The Zero Theorem está ambientada en un futuro no demasiado lejano y sigue el deambular de Qohen Leth, un excéntrico programador interpretado (estupendamente) por Christoph Waltz, hipocodríaco y obsesionado con esperar una llamada de teléfono que le revele el sentido de su existencia. Qohen trabaja para una gran corporación y trata de conseguir que le permitan trabajar desde casa para asegurarse de que puede contestar la llamada que espera, y finalmente la Dirección, encarnada en un elusivo Matt Damon, accede a su petición a cambio de que trabaje en un extraño proyecto, la resolución del Teorema Cero, que nadie ha podido concluir y que ha conseguido volver locos a todos los programadores que se han enfrentado al reto.
Terry Gilliam mantiene su extraordinario talento visual y sigue creando imágenes memorables en todas sus películas, pero ha llegado a ese punto en el que disfruta más diseñando escenas que contando historias perfectamente cerradas.

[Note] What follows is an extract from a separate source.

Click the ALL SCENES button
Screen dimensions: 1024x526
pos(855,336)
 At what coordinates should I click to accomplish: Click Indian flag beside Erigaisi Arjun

Aunque en esta ocasión quizá no sea a él al que haya que apuntar esos defectos ya que, a diferencia de sus predecesoras Tideland y El imaginario del Doctor Parnassus, esta vez no ha sido el propio Gilliam el que se ha encargado del guión. Lo cierto es que el comienzo resulta prometedor, arrastrando al atribulado Qohen como pez fuera del agua desde el refugio que supone su casa (una antigua iglesia abandonada) hacia, primero, su trabajo (puro caos gilliamesco), después hacia una surrealista revisión médica, y, finalmente, hasta una extraña fiesta digna del teatro del absurdo, en la que conocerá a una joven llamada Bainsley y conseguirá por fin encontrarse (en una extraña sucesión de apariciones y desapariciones) con la Dirección.

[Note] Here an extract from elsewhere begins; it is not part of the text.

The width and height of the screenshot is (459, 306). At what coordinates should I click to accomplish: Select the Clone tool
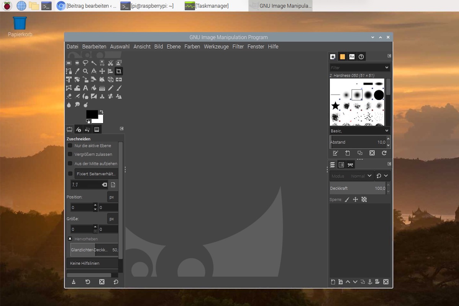click(x=102, y=96)
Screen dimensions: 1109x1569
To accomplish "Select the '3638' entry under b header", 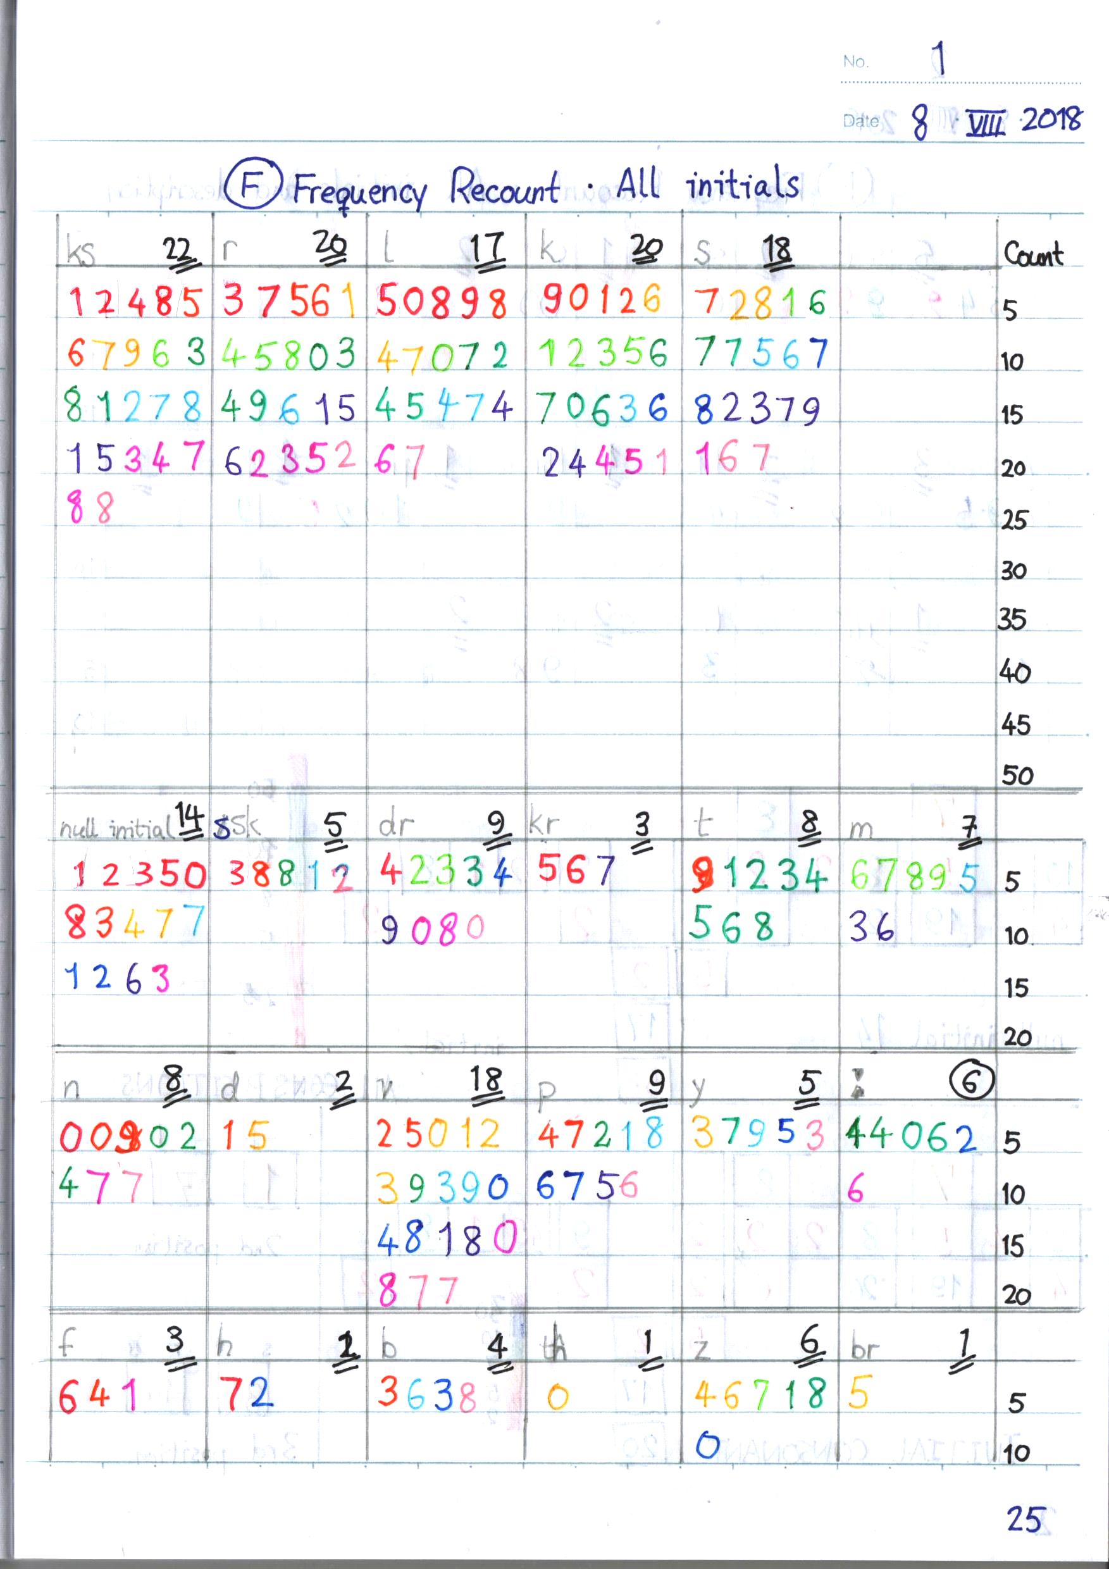I will [x=427, y=1395].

Por desgracia, a partir de ahí la película se ralentiza, con Qohen encerrado en su casa trabajando en su proyecto imposible, sufriendo una crisis nerviosa e interactuando apenas con un programa de psiquiatría al que pone rostro Tilda Swinton, cada vez más especializada en papeles extravagantes; con Bainsley, enviada por su jefe para cuidar de él; y Bob, el hijo de la Dirección, un genio informático adolescente que acude a reparar sus ordenadores. No es que la película carezca de interés ni mucho menos, es un interesante estudio sobre la soledad (y quizá una metáfora sobre internet), pero lógicamente no entretiene tanto como su epatante media hora inicial. Además, el final no es todo lo satisfactorio que los espectadores hubiéramos deseado, es un tanto extraño, es amargo (a fin de cuentas el propio Gilliam ha dicho que esto es una tragedia, no una comedia), deja cabos sueltos... aunque por todo ello, por otro lado, quizá sea de lo más apropiado para cerrar una búsqueda sobre el sentido de la vida.
En resumen, que no es una obra maestra pero sí es una muy digna película que habría merecido mejor suerte.